INSS, por acidente ou doença decorrente ou não do trabalho e o seu vínculo direto com a

falta de escolaridade básica exigida no mundo do trabalho. A marginalização sofrida por

estas pessoas é reflexo dos déficits educacionais ao longo da história ao não reconhecer a

sua demanda. Medidas precisam ser criadas e vinculadas aos diferentes órgãos oficiais

juntamente com as empresas que possuem em seu quadro de funcionários, trabalhadores

que ainda não possuem integralmente a escolarização básica, na tentativa de minimizar os

efeitos das formas de Violência Simbólica vividas pelos beneficiários.

142

A partir do levantamento histórico e com base em BOURDIEU E PASSERON

(1875), pode-se perceber as raízes culturais presentes na educação brasileira e que

proporciona movimento a ela, como também, reproduz a mesma cultura por meio dos

sistemas de ensino, através do Poder Simbólico representada pelo Estado (BOURDIEU,

1989), embora hajam alguns movimentos isolados na tentativa de não permitir as

reproduções culturais vividas pela educação brasileira, em especial a EJA.

A historiografia demonstrada no presente trabalho, indica que a falta de propostas

adequadas pelo sistema de ensino, bem como a qualificação dos professores que atuaram

nas séries iniciais da educação básica, e na escolarização de jovens e adultos, representa

um importante fator que corrobora com os déficits educacionais brasileiros.
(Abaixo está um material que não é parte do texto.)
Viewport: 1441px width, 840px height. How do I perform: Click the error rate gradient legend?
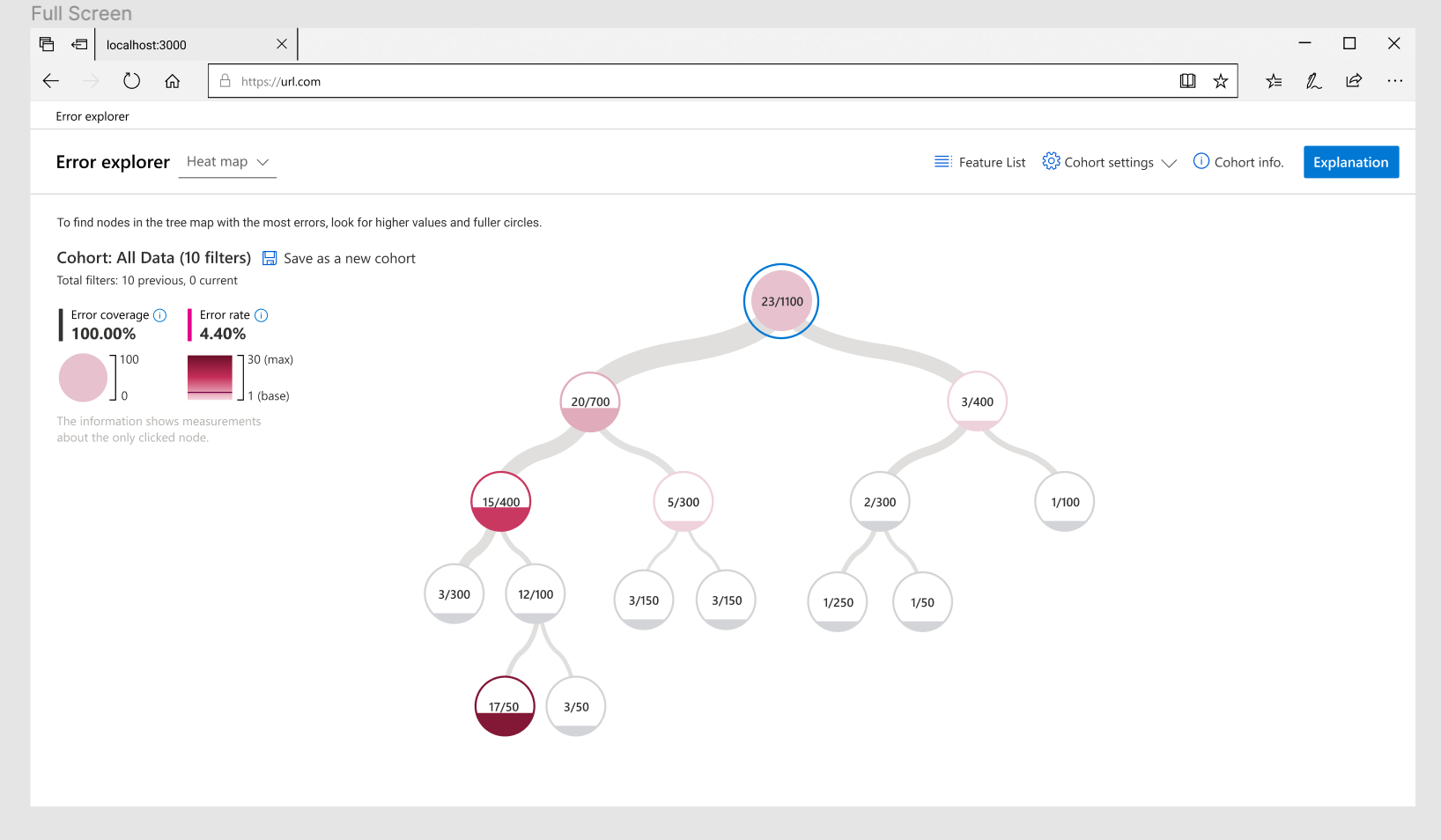tap(211, 377)
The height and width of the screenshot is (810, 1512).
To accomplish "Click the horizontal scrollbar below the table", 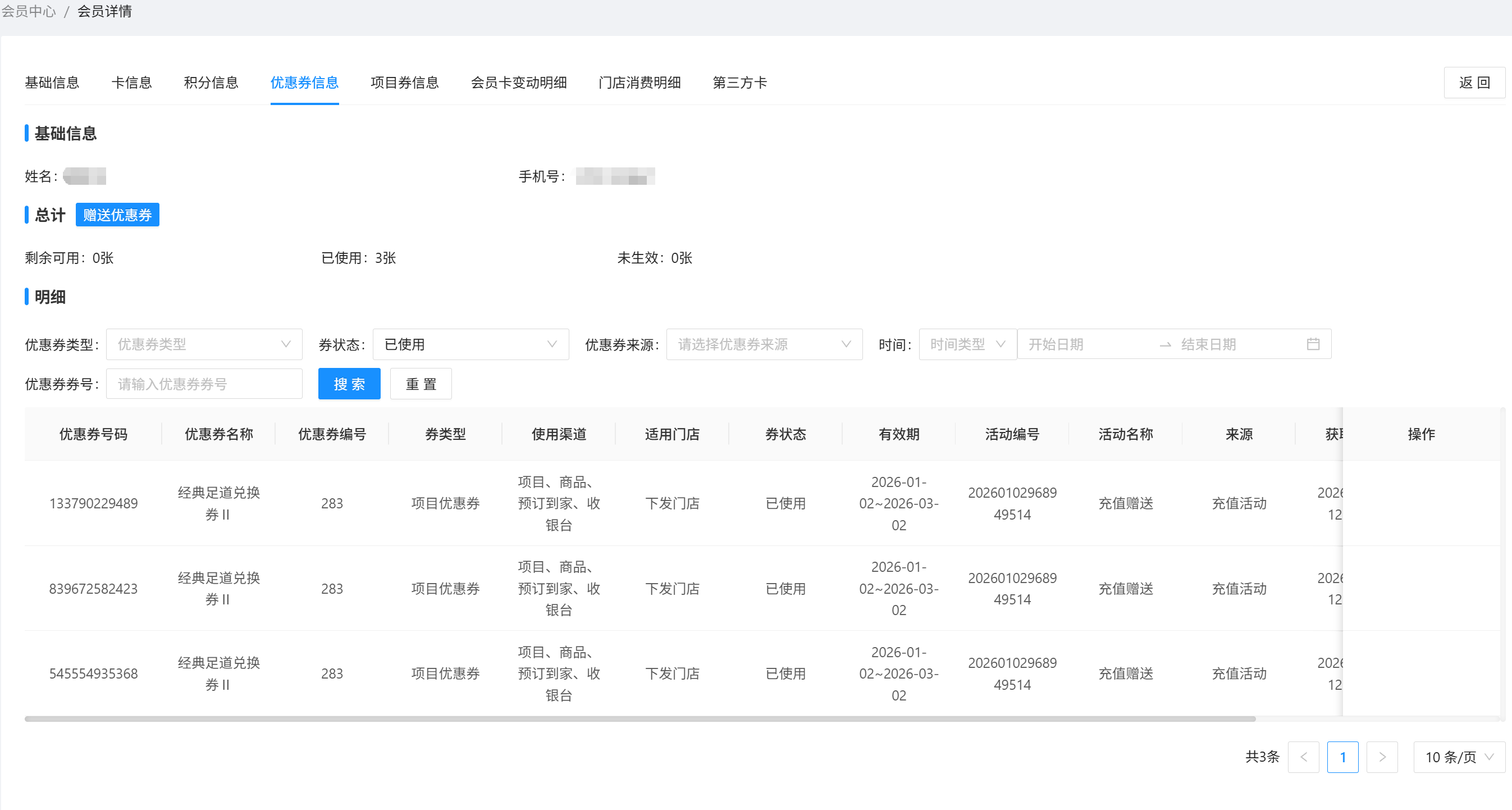I will [x=640, y=718].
No que se refere à formação de professores, sugere-se às Instituições Superiores

que ofertam os diferentes cursos de licenciaturas repensar e reformular seus currículos,

para que possa ser abordada com a devida seriedade e amplitude a modalidade de educação

de jovens e adultos com suas especificidades e características próprias. Além disso,

estabelecer relações mais diretas com a educação básica oficial, em especial às escolas que

ofertam a EJA e dessa forma poder contribuir com idéias e sugestões que possam reverter

numa maior qualidade de ensino. Este vínculo propiciará às Instituições conhecer in lócus

como as escolas oficiais da educação básica – EJA - trabalham com o conhecimento

científico, bem como, avaliar a importância de se ter atuando um profissional qualificado

para esta função.

A demanda de alunos atendidos pelas escolas que ofertam a EJA em todo o Brasil,

dados presentes e discutidos no trabalho, reflete a emergencial necessidade de formar-se

professores nas diferentes disciplinas os quais estejam munidos de informações e

conhecimentos pertinentes a sua área do saber como também sobre a modalidade em

questão e que efetivamente exerçam a sua atividade docente na EJA com qualificação para

tal. Mas, para isto é necessário, talvez, descer dos pedestais presentes nas Instituições

Superiores e reconhecer a EJA como uma importante via para o desenvolvimento do país,

pois, um país se faz com a capacidade intelectual de sua nação.